Problem requirements: Without including any picture, write out the entries exactly as they stand.

Records for this exercise:
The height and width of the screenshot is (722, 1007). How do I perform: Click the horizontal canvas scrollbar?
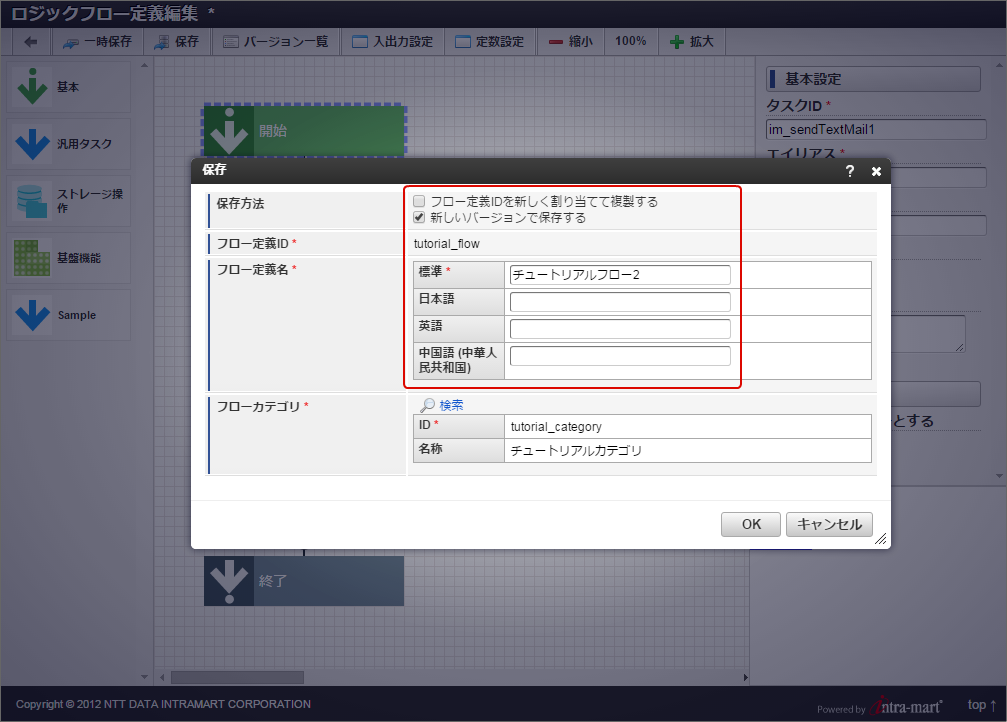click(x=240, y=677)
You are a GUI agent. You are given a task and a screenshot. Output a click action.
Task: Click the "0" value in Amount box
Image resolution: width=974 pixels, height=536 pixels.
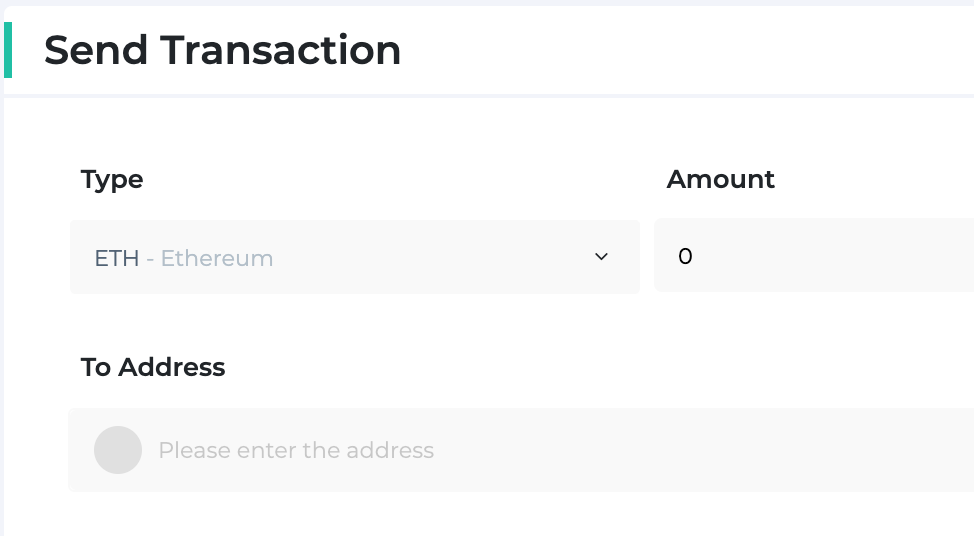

Exercise answer:
The height and width of the screenshot is (722, 1007). How do I perform: Click the horizontal canvas scrollbar?
click(x=240, y=677)
You are a GUI agent. You are given a task and a screenshot. Output a click action.
Task: Click the "0" value in Amount box
Image resolution: width=974 pixels, height=536 pixels.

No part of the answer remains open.